Google had a toe dipped in the hardware business for some time now, over a decade if you count the Nexus line that debuted in January of 2010. However, things ramped up when it purchased Motorola and Nest in 2011 and 2014, respectively. While the former didn’t pan out as many likely hoped, Google SVP of Devices & Services Rick Osterloh, former President and COO of Motorola, has been integral to the company’s hardware efforts. 

Between the Pixel phones, Pixel Buds and Nest family of products, you could argue that Google is in over its head, but with the addition of a Pixel Watch and a Pixel Tablet sometime next year, it is jumping into the deep end. The question is whether Google will manage a graceful dive that doesn’t cause too many waves in the larger Android ecosystem or a full cannonball. 

Here’s a closer look at what Google has planned and what it could mean for Android.

(Image credit: Google)Witness the power of a fully armed and operational Pixel ecosystem 

When Google launched the original Pixel back in 2016, it was very well received by reviewers, but not much of a commercial success. This has been a consistent theme for the lineup until the launch of the more affordable Pixel A-Series, and now finally a flagship with Google announcing that the Pixel 6 already outsold the Pixel 4 and Pixel 5 combined. 

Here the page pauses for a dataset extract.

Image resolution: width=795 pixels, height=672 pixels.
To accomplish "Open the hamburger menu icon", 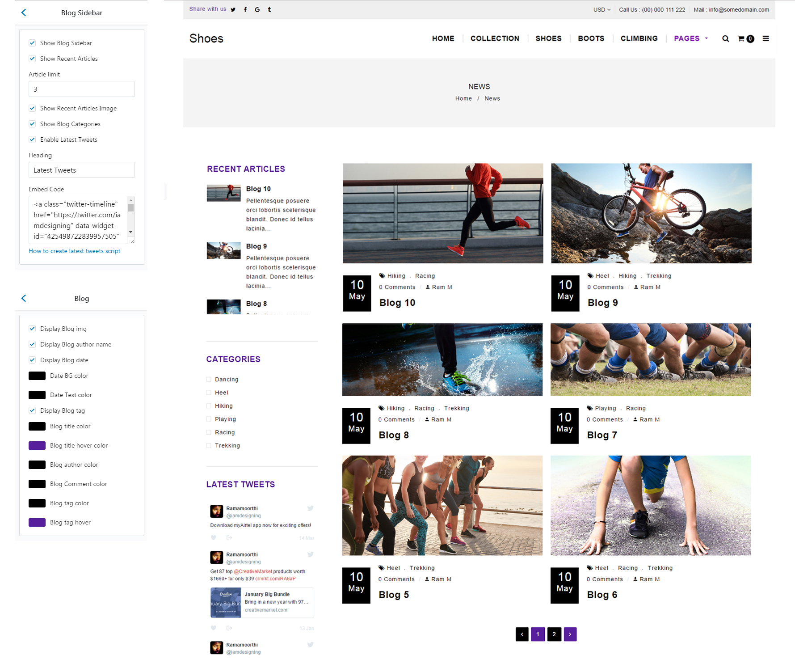I will (x=766, y=38).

The point is that the Pixel has never been any kind of meaningful threat to the market share of other Android manufacturers like Samsung or Motorola. As such, some of the Pixel-exclusive features Google has offered with its in-house phones, such as the now sadly gone free unlimited photo and video storage, and most recently, impressive camera features like Magic Eraser and Face Unblur, weren’t something its Android competitors would worry about. 

(Image credit: Google)

With this week’s announcements that dynamic could shift. Currently, even the most diehard Pixel fan could only depend on the brand to meet their phone and earbuds needs. If they were in the market for a tablet or a smartwatch, they had to look elsewhere. This, in turn, opens that buyer up to looking at the rest of the lineup from the other manufacturer as everyone seems to have learned from Apple’s “ecosystem is king” mantra. 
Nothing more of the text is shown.